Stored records
------

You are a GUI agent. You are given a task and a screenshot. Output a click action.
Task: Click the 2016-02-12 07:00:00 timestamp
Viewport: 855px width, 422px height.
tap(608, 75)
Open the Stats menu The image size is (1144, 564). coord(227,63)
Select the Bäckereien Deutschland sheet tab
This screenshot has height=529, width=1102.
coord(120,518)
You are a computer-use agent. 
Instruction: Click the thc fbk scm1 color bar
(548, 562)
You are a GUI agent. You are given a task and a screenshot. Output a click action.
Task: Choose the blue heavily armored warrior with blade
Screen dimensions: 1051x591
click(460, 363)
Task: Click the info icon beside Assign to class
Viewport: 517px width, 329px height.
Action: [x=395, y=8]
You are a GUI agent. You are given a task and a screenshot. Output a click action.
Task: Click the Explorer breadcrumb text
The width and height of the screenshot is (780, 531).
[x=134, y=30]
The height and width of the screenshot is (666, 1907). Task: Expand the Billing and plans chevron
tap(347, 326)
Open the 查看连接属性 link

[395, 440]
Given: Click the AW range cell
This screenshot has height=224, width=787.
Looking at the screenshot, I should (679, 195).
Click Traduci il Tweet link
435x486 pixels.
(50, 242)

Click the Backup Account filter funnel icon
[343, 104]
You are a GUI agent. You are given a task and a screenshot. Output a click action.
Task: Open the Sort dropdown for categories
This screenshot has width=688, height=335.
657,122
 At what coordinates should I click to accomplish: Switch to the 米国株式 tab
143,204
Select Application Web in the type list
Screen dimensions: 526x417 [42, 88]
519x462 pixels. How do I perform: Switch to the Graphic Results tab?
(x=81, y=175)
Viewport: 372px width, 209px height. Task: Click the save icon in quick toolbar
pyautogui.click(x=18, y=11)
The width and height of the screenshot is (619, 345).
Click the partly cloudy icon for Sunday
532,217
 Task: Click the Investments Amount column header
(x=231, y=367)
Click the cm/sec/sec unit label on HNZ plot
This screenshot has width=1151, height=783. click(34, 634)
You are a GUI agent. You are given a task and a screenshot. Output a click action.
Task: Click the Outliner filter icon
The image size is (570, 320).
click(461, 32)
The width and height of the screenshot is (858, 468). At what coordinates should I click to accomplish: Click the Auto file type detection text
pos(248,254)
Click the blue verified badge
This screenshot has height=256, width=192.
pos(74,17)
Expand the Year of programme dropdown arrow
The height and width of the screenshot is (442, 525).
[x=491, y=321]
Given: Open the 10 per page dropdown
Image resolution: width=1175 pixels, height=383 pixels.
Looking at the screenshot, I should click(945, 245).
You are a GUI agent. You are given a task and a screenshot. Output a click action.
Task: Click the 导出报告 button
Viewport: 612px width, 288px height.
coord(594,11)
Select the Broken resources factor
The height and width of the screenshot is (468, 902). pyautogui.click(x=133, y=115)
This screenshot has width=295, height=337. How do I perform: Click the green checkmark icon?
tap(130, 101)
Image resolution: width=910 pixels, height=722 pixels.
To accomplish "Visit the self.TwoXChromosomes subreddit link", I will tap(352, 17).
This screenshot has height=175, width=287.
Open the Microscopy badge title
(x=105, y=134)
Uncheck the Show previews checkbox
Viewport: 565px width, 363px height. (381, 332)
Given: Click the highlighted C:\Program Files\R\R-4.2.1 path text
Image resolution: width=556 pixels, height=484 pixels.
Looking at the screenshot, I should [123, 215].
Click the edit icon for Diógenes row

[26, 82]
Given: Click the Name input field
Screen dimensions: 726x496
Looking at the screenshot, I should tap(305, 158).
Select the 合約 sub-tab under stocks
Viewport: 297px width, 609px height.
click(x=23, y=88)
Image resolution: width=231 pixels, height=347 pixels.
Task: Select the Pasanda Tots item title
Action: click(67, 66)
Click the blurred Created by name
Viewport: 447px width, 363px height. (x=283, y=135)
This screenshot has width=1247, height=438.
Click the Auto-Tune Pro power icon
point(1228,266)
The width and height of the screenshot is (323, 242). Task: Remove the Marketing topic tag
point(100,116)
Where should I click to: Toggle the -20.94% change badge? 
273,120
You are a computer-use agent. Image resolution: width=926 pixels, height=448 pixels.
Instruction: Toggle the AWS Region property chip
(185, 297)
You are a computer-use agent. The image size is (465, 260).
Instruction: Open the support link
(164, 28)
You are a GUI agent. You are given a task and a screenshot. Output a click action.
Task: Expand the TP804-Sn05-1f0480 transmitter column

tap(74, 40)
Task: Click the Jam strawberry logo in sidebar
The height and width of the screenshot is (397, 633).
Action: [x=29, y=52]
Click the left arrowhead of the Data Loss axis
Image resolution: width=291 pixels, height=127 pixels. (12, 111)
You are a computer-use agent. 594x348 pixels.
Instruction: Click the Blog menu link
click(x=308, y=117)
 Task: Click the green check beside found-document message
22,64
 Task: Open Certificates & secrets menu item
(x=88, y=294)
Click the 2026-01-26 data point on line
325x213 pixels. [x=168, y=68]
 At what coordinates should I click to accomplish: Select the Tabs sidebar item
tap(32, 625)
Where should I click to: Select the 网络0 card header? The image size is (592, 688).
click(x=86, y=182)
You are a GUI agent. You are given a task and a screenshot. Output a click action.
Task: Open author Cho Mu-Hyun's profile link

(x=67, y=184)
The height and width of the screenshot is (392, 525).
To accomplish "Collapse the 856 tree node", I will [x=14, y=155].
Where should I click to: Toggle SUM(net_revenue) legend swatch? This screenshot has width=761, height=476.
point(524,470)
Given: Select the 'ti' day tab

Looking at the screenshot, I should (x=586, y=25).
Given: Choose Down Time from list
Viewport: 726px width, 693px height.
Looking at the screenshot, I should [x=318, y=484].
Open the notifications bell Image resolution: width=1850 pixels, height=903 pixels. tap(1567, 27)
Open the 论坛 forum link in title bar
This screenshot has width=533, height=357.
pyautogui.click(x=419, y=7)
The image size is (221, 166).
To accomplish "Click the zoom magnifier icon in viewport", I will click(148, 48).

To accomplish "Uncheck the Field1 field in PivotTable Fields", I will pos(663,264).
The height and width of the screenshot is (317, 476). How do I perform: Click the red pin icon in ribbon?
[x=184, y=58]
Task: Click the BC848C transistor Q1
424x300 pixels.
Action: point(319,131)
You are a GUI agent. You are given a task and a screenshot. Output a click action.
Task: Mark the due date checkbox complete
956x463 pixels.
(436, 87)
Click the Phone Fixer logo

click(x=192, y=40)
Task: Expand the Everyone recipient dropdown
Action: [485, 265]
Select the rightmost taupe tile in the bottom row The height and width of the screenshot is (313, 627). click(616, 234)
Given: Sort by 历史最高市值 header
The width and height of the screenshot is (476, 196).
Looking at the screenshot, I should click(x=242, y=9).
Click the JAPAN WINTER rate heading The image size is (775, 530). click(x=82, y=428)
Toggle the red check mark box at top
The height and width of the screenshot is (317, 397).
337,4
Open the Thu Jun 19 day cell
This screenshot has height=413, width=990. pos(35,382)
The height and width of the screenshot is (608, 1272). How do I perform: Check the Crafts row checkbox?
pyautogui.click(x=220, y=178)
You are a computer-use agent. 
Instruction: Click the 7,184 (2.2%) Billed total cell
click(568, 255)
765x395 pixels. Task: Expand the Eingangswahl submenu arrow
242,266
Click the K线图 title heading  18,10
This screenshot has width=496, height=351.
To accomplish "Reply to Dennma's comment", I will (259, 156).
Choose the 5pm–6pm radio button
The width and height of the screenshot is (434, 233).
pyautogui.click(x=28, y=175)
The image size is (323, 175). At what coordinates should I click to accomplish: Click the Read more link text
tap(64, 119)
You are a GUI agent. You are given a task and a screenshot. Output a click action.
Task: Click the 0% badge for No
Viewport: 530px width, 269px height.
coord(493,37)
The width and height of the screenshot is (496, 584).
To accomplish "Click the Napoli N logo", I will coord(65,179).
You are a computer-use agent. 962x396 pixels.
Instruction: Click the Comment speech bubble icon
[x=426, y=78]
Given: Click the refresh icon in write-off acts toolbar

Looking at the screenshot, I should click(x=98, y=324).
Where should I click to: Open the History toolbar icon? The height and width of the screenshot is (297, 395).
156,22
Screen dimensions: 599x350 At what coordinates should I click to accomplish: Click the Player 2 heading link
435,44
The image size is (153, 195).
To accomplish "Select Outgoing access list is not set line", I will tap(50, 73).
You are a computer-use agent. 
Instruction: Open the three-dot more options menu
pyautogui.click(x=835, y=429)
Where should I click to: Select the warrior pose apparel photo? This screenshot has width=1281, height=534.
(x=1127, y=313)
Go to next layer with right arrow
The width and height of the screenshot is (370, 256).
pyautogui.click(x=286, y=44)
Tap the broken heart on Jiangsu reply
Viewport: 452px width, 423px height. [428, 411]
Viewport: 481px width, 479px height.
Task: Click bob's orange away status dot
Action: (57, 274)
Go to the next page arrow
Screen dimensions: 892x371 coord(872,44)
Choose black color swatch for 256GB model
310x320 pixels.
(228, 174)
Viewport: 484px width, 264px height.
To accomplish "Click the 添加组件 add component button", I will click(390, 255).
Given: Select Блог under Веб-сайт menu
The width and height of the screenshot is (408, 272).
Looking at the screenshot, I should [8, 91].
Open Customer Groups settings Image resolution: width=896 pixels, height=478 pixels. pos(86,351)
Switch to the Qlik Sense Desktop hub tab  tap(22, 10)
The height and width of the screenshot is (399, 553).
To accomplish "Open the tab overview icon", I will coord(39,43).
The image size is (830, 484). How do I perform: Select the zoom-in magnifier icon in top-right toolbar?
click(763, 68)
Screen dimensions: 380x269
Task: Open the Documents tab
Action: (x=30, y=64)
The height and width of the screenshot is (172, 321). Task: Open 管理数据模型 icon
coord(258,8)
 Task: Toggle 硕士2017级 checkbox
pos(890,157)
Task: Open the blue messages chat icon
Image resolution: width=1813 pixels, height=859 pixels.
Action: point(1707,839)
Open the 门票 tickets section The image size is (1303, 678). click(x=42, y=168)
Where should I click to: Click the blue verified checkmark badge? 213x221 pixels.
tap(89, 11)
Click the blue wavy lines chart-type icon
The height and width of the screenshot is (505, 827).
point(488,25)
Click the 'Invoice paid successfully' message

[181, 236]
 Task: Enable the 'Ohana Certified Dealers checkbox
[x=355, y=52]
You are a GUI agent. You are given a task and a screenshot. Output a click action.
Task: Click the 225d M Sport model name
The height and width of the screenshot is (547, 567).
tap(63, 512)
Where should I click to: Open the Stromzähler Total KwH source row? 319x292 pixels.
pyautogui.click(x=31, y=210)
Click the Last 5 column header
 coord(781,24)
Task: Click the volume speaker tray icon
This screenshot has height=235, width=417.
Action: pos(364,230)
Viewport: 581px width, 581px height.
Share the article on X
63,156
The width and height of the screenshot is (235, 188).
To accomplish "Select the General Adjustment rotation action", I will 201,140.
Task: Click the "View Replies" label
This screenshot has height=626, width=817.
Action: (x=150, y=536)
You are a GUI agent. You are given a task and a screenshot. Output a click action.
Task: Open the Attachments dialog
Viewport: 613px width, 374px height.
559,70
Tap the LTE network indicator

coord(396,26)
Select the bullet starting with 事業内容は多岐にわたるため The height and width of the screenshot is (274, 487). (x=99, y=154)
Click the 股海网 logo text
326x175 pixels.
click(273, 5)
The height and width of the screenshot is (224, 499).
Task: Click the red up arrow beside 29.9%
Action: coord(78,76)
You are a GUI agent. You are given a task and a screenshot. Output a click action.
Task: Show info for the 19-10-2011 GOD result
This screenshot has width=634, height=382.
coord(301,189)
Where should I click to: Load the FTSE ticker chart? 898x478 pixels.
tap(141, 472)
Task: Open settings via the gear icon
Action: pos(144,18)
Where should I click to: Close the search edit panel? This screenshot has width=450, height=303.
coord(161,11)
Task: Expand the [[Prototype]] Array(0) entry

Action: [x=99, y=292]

------

All that should be written out is the stretch of lines above between the one holding "Click the 'Invoice paid successfully' message" and the one holding "Task: Click the volume speaker tray icon", inclusive, exactly as given.

Click the 'Invoice paid successfully' message

[181, 236]
 Task: Enable the 'Ohana Certified Dealers checkbox
[x=355, y=52]
You are a GUI agent. You are given a task and a screenshot. Output a click action.
Task: Click the 225d M Sport model name
The height and width of the screenshot is (547, 567).
tap(63, 512)
Where should I click to: Open the Stromzähler Total KwH source row? 319x292 pixels.
pyautogui.click(x=31, y=210)
Click the Last 5 column header
 coord(781,24)
Task: Click the volume speaker tray icon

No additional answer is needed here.